Bad Parents
By Tom McGrath
Page 5 of 9
It says an enormous amount about how much child-rearing has changed in only a generation that last year the American Academy of Pediatrics issued a report — written by Ken Ginsburg — about what it categorized as one of the biggest current threats to children’s health, a linear descendent of TB, child labor, polio, and all the hazards faced by our forefathers: Today’s kids don’t, um, play enough. The paper notes that play is essential to the cognitive, physical, social and emotional well-being of children. “It’s the way kids master their environment,” says Ginsburg. “It’s the way they overcome difficulty, figure things out, work out new solutions. Unfortunately, we’ve taken that away, because we’ve redefined parenting.”
I must say that the report really resonated with me, at least in part because of my Summer of ’75 baseball experience. Now, I’m not going to claim that my friends and I had a Lord of the Flies thing going on, but in a lot of ways our little baseball league was a world unto itself, one filled with problems that we needed to find solutions to: what to do when you didn’t have enough kids to cover all the positions (solution: hitting the ball to right field is an automatic out!); how to handle it when there’s an argument about whether someone was safe (solution: you guys got the benefit of the doubt last time, we get it this time); what to do when somebody hits the ball in the tall weeds at the back of the field and we can’t find it and it’s the only ball we have and jeez, it’s really getting hot out here (solution: screw this, let’s go drink Dr. Pepper at the little store down the street!). Again, it wasn’t solving nuclear fission, but you saw the beginnings of leadership and conflict resolution and a lot of other things that tend to help you get by in the real world.

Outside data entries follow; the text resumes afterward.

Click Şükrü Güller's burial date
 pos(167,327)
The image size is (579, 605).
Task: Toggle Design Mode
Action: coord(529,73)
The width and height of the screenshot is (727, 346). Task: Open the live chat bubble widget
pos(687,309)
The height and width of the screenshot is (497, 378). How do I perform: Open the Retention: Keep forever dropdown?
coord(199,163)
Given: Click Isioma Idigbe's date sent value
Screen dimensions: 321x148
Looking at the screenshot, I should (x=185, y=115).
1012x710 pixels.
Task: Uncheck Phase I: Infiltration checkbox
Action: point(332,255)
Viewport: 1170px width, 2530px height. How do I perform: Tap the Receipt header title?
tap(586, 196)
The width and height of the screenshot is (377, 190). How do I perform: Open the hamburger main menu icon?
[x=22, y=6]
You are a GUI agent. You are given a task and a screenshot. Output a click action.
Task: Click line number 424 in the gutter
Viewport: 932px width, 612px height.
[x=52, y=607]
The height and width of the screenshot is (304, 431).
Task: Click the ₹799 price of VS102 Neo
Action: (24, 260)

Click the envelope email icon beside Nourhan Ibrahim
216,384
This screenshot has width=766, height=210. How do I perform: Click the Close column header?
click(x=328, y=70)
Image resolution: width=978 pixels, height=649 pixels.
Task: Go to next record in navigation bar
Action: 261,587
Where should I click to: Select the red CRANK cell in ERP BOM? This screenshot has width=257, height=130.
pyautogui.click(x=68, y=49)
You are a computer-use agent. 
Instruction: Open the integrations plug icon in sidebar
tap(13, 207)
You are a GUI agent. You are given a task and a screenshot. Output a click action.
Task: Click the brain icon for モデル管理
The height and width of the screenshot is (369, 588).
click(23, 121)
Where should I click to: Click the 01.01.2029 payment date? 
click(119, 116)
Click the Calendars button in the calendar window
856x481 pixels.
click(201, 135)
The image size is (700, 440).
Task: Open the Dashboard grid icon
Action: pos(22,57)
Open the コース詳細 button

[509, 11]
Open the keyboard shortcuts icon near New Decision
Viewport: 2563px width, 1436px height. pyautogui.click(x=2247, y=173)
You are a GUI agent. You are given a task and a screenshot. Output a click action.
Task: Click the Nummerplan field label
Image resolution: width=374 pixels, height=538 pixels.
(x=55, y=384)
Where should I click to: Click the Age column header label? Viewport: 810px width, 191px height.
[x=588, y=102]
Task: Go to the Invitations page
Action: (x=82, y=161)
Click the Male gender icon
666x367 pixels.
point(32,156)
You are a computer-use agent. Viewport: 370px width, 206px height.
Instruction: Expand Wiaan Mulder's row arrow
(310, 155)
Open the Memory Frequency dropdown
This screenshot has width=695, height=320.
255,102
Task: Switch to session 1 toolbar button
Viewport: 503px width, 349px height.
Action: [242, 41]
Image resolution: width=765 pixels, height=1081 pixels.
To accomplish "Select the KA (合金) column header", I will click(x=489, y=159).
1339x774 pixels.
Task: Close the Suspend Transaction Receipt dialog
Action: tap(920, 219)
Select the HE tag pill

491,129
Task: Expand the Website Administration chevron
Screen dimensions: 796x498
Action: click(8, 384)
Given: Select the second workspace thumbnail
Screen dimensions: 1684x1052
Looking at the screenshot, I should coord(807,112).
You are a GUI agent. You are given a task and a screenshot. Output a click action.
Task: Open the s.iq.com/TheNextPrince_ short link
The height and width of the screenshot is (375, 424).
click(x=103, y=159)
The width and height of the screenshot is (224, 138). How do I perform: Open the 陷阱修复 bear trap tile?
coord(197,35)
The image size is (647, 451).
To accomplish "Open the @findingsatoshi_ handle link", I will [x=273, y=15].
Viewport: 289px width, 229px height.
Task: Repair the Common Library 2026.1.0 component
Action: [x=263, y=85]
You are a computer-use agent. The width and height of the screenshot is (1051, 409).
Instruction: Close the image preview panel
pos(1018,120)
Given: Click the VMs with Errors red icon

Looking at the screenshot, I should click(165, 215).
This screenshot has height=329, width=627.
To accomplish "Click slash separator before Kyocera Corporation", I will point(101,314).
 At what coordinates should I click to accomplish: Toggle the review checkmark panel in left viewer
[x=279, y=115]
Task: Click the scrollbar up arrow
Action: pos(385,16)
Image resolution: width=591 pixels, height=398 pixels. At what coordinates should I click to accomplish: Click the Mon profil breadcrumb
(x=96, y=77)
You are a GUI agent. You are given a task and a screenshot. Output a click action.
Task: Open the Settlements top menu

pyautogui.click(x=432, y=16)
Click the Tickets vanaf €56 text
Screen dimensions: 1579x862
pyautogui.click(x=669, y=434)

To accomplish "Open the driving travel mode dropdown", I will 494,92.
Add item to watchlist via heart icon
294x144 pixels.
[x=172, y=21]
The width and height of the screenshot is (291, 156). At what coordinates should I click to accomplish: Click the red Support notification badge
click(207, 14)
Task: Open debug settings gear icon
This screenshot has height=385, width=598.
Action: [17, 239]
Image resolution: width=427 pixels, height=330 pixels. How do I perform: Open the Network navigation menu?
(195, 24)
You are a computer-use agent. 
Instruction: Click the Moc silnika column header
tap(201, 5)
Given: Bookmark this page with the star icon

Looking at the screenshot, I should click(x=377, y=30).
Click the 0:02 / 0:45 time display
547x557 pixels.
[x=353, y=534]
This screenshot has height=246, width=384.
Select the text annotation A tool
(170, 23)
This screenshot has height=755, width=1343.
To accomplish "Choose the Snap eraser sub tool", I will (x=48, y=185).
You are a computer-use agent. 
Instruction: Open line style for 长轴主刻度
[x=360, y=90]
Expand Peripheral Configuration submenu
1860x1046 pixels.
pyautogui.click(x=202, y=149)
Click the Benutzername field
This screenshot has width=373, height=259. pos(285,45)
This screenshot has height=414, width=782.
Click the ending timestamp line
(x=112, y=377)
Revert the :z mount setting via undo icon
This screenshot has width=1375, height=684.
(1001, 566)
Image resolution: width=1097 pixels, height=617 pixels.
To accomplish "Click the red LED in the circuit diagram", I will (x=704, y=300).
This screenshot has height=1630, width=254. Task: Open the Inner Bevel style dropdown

And by the way, now that I think about it, I’m pretty sure I won the RBI title.
WHAT’S FASCINATING IS THAT WHILE many of us over-parent when it comes to promoting achievement, we under-parent when it comes to things parents prior to us were fanatical about for centuries: manners, courtesy, respect, responsibility. It’s not that we’re pro-brat, but that we’re so uncomfortable being figures of authority that we can’t demand those things of our kids. To go back to Al Gore, it’s like we want to be a young person’s ideal of an older person: the cool parent, the one who doesn’t mind if you blow milk out your nose at the dinner table.
You see this not only in parents refusing to tell their kids “no” (as I write this, I’m sitting in a Center City Starbucks where an acquaintance’s three-year-old is playing “Let’s See How Loud I Can Be In a Public Place”), but generally in the way we talk to our children. Where our parents told us that yanking the cat’s tail was wrong, we opt for the less judgmental “That’s not a good choice, sweetie.” Where our parents were content with “Because I said so,” we feel compelled to explain our reasoning, lest we seem dictatorial. The popular book What to Expect the First Year (seven million copies in print) even advises that when speaking to your offspring, it’s best to refer to yourself in the third person — their small brains are confused by “I” and “me” — and that if possible, you should crouch down so you’re both on the same level.